When the National Socialists came to power in January 1933, the actress's career suddenly ended. Margot Walter settled in England , where she had already filmed in 1928. She last found employment in front of the camera in 1938 in a British production thanks to the advocacy of British film producer Warwick Ward, who once worked as an actor in Berlin . She died in the spring of 1994 in the Camden district of London.

Margot Walter was married to silent film star Max Landa , 30 years her senior, from 1927 to 1929 .

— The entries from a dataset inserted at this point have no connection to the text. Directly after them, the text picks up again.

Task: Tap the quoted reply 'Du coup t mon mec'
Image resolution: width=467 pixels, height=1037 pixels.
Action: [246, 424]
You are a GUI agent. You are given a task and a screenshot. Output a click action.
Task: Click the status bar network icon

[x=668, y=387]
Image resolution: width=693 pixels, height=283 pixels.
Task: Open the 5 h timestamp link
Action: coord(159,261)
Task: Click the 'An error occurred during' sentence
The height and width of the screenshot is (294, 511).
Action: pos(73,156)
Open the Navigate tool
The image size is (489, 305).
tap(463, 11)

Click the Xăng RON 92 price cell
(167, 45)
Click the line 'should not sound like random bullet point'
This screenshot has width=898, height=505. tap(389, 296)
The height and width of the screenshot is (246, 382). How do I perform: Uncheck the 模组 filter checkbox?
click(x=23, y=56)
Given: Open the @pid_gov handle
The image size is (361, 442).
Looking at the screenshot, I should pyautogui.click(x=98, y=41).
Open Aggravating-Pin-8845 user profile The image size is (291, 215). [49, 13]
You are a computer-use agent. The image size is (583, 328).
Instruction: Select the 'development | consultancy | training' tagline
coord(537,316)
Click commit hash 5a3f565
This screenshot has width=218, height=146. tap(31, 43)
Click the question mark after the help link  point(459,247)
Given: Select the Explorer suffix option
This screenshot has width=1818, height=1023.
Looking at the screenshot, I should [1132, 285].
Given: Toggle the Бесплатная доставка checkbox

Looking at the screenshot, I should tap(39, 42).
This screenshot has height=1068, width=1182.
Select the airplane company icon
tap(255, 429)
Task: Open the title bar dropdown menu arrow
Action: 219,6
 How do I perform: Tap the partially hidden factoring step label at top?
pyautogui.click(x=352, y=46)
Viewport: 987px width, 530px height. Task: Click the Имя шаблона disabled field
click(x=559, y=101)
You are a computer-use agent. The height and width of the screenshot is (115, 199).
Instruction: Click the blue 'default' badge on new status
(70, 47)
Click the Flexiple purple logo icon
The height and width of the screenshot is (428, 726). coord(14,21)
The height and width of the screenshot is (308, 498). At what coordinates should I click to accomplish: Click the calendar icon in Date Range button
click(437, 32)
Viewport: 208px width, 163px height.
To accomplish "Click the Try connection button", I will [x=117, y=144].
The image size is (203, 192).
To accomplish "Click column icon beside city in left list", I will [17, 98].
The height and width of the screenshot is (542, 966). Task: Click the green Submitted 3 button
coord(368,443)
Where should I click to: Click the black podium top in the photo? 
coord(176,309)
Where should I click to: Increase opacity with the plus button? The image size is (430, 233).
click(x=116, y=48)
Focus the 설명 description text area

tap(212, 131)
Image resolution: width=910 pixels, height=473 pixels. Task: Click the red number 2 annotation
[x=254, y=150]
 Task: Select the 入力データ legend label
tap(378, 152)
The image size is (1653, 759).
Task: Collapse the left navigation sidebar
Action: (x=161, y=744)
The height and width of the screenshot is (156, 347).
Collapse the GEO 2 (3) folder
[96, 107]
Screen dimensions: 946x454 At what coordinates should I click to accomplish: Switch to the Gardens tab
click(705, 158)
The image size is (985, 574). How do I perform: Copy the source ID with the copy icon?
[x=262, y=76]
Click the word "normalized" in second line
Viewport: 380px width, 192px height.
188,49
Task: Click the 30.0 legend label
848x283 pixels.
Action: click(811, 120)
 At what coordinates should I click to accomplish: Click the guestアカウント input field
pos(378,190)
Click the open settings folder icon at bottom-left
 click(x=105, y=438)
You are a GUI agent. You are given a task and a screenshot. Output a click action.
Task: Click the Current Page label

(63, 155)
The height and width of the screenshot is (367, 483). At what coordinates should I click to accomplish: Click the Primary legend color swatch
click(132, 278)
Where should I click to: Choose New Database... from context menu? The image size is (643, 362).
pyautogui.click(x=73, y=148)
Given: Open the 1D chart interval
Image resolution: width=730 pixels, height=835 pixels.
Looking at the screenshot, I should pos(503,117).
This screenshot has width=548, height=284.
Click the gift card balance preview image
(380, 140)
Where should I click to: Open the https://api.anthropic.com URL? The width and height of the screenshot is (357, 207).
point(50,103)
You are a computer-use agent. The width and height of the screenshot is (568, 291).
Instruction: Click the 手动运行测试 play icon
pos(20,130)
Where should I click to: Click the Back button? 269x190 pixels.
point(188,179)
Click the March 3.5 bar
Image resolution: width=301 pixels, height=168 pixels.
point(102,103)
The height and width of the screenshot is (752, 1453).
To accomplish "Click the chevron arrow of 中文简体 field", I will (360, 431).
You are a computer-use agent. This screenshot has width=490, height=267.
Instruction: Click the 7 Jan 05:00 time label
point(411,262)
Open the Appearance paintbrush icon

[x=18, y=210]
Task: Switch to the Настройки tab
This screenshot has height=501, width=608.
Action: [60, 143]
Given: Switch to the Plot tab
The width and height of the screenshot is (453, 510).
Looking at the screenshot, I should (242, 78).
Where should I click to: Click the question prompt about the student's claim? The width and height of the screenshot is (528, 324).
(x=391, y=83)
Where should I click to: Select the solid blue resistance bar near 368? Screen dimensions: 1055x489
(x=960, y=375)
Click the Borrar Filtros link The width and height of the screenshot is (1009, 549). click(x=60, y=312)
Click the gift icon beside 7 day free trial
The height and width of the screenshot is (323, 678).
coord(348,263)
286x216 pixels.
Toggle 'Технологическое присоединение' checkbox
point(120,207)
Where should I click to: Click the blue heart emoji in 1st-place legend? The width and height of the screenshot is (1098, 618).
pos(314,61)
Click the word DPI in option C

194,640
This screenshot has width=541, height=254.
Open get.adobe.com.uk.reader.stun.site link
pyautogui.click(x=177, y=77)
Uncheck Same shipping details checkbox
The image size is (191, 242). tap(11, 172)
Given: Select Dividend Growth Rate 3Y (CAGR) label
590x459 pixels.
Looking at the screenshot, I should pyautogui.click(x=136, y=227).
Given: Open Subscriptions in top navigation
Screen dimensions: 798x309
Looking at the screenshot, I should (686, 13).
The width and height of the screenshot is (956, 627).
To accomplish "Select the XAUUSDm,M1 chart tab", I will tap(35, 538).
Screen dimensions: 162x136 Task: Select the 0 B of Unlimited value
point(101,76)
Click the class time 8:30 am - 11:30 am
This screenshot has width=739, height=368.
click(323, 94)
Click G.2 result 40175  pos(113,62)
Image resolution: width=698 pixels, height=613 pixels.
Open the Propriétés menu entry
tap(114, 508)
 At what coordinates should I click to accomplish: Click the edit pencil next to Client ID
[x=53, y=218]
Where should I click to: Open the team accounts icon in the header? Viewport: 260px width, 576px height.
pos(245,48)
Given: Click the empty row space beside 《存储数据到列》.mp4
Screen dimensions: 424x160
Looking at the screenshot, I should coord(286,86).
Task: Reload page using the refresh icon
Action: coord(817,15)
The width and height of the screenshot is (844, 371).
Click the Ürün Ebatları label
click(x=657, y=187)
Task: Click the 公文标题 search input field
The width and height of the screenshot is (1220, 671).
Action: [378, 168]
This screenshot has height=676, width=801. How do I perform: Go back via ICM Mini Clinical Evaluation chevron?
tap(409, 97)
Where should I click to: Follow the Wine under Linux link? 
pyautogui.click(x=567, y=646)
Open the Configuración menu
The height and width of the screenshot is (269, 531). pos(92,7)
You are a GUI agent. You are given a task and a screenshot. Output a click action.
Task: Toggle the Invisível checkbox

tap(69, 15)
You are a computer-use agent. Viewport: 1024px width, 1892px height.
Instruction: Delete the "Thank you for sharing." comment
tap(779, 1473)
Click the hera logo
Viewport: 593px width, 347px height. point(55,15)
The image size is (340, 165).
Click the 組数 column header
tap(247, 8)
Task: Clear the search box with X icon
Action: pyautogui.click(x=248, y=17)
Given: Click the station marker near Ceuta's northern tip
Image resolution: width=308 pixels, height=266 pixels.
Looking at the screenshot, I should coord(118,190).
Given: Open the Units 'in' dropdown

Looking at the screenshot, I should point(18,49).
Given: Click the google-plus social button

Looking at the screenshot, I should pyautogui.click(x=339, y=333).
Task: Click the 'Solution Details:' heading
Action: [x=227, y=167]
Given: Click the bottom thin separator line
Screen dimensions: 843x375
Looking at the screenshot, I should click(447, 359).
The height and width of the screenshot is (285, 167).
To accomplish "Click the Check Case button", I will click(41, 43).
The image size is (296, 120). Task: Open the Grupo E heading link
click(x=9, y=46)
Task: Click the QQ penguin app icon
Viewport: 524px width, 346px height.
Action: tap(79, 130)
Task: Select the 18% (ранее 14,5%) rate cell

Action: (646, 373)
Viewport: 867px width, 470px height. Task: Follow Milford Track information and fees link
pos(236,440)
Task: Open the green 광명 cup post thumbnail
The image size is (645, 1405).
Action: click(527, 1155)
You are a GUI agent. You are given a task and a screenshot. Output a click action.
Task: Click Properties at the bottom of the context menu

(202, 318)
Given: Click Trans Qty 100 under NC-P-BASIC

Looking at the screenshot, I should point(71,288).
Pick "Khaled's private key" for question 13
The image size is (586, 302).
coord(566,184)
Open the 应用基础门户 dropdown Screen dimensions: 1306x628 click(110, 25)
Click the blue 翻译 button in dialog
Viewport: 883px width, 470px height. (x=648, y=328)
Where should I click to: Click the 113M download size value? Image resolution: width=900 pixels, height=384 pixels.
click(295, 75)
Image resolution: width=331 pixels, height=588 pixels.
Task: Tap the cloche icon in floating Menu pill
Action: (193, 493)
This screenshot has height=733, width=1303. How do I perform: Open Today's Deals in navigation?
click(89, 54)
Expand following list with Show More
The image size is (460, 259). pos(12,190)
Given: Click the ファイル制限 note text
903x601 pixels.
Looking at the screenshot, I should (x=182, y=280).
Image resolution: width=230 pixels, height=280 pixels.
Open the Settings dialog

Another Margot Walter, born in 1924, worked exclusively as a theater actress (e.g. in Ingolstadt in the 1950s).

Filmography (selection)

  • 1926: At home, there’s a reunion!
  • 1927: The grooms of the Babette Bomberling
  • 1927: Always practice faithfulness and honesty
  • 1928: Girls at risk
  • 1928: honeymoon
  • 1928: Lord Bluff ( Ringing the Changes )
  • 1929: Furnished rooms
  • 1929: Do you know that little house on Lake Michigan? ( Znáš onen malý domek u jezera? )
  • 1929: Living goods
  • 1930: the gripper
  • 1930: Bock beer festival
  • 1930: 1000 words of German
  • 1931: The real Jacob
  • 1931: The Red Cat's Secret
  • 1931: Shooting festival in Schilda
  • 1931: The maneuver time is nice
  • 1931: The office manager
  • 1931: One night in the Grand Hotel
  • 1931: At your command, Sergeant
  • 1932: The dancer from Sanssouci
  • 1932: Spies in the Savoy Hotel
  • 1932: The adventure of Thea Roland
  • 1933: Two good comrades
  • 1938: Night Alone

Individual evidence

  1. ^ Sources: Wedding announcement and editorial text in Mein Film, No. 65, p. 2; Mein Film, No. 164, p. 17, 2nd column

literature

  • Kay Less : "In life, more is taken from you than given ...". Lexicon of filmmakers who emigrated from Germany and Austria between 1933 and 1945. A general overview. ACABUS Verlag, Hamburg 2011, ISBN 978-3-86282-049-8 , p. 526.